Wim Benda is leraar humane wetenschappen en filosofie. Hij gaf ook les in de opleiding Syndicaal Werk van het ABVV. Op school is hij ACOD-afgevaardigde. Vanuit die functie is hij bestuurslid van ACOD Onderwijs (Antwerpen + Vlaamse Gemeenschap)

De gegeven en overgeleverde omstandigheden waarbinnen zij geschiedenis schreven, waren inderdaad zeer moeilijk: er gelden stringente wetten voor vakbonden in openbare diensten, zoals geen stakingsrecht; ultraliberale miljardairs zoals de Koch Brothers sponsoren succesvolle campagnes om het onderwijs te privatiseren; een aanzienlijk deel van de bevolking heeft oor naar demagogie à la Trump; tegelijk heerst er een algemene lethargie dat je “toch niks kan veranderen”. Niets deed vermoeden dat onderwijsmensen in West Virginia, Oklahoma, Colorado en Arizona gedurende één à twee weken zouden staken en betogen, waardoor ze significante loonsverhogingen konden winnen (bijvoorbeeld vijf procent voor álle ambtenaren in West Virginia, en twintig procent voor onderwijspersoneel in Arizona). Toch waren onder de oppervlakte de geesten van een “strijdbare minderheid” al geruime tijd aan het rijpen om actie te ondernemen. In hun politieke bewustzijn convergeerden de ervaringen van verschillende strijdbewegingen: Occupy Wall Street, Black Lives Matter, de campagne voor Bernie Sanders, maar vooral het strijdsyndicalisme van de Chicago Teachers Union en de theorie over organizing van vakbondsactivist/onderzoekster Jane McAlevey.

Een lichtend voorbeeld

Tijdens de economische crisis van 2007-2009 begonnen enkele leerkrachten in Chicago samen The Shock Doctrine van Naomi Klein te lezen om beter zicht te krijgen op de wisselwerking tussen crisis en neoliberale politiek. Uit deze leesgroep groeide een caucus, dat is een groep syndicalisten met een gelijklopende sociale en politieke visie op hun vakbond. Deze Caucus of Rank-and-file Educators (CORE) vond dat de leiding van de Chicago Teachers Union (CTU) te dicht aanschurkte bij het stadsbestuur. Door hun nadruk op overleg werd de macht van de vakbond uitgehold. Daartegenover ontwikkelden de linkse militanten van CORE een visie die de leden actief wilde betrekken vanuit het idee dat zij eigenlijk de vakbond zijn. Zoals Michelle Strater Gunderson van CORE schrijft: “Een sleutelelement in social justice unionism is het van onderuit betrekken in grassroots organizing en de promotie van democratische praktijken doorheen de vakbond in plaats van een hiërarchische leiderschapsstijl, waarbij vakbondsleden enkel kijken naar verkozen vrijgestelden en vakbondsmedewerkers om zich te ontfermen over hun bezorgdheden.” In 2010 won CORE met deze visie de verkiezingen in de CTU. De nieuwe vakbondsleiding verlaagde onmiddellijk hun eigen loon tot het niveau van lerarenlonen. Met de vrijgekomen middelen financierden ze een organizing department om de banden met de basis aan te halen. Organizers gingen met de leden praten over syndicale strategie. Ze versterkten de ledeninspraak en gaven veel aandacht aan vorming. Via die andere benadering wilden ze de perceptie van de leden op de vakbond wijzigen: van een dienst die je helpt bij persoonlijke problemen op het werk naar een organisatie die van de leden zelf is. 

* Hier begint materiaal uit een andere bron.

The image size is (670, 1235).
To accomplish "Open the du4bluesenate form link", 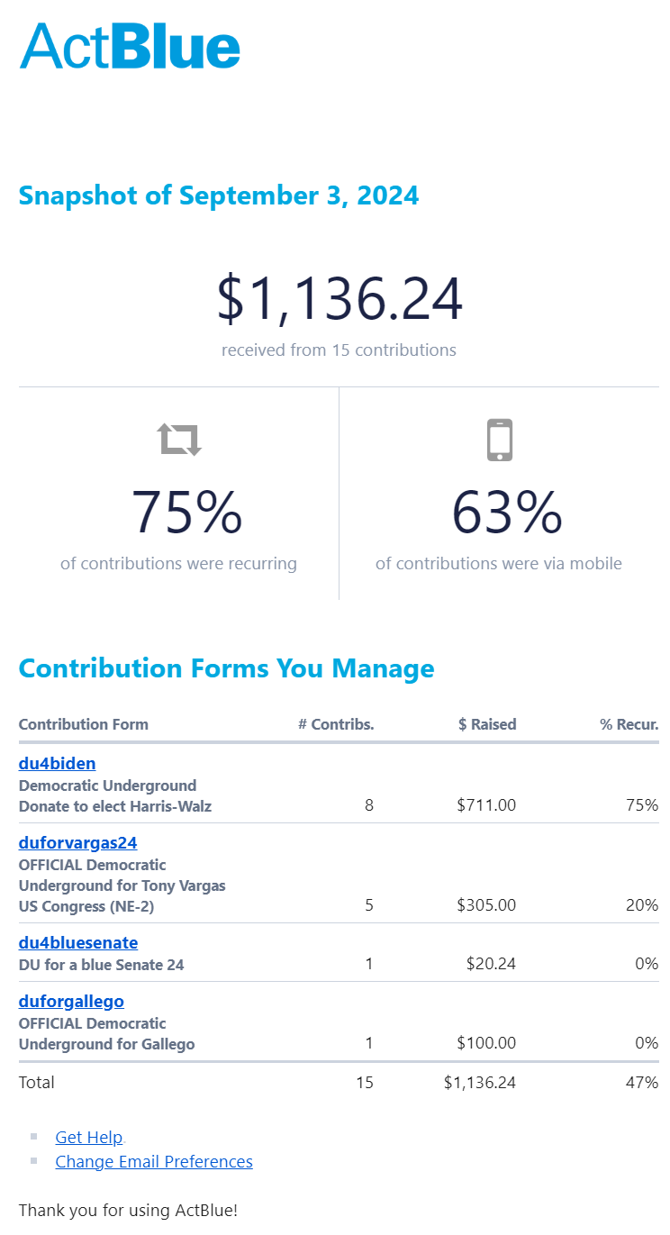I will 78,943.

In 2012 kwam dan de ultieme test voor de nieuwe aanpak. Op het niveau van de staat Illinois kon de antisyndicale “non-profit” Stand for Children (gesponsord door Bill Gates en de familie Walton van Walmart) een wet laten stemmen waardoor onderwijsvakbonden pas tot staken kunnen overgaan als 75 procent van al hun leden voor de staking stemt. Dat impliceert dus niet alleen dat drie vierden moeten instemmen met de staking, wat op zich al ondemocratisch is, maar ook dat het grootste deel van de leden effectief komt stemmen. Burgemeester Rahm Emanuel kwam vervolgens in actie om een asociaal onderwijsbeleid door te drukken, waaronder een aanzienlijke verlenging van de werkdag, grotere klassen, een gedifferentieerde betaling op basis van “verdienste” en afschaffing van betaling volgens anciënniteit, evaluatie van leerkrachten op basis van de scores die hun leerlingen behalen bij gestandaardiseerde testen, en een verhoging van de individuele bijdrage voor de gezondheidsverzekering.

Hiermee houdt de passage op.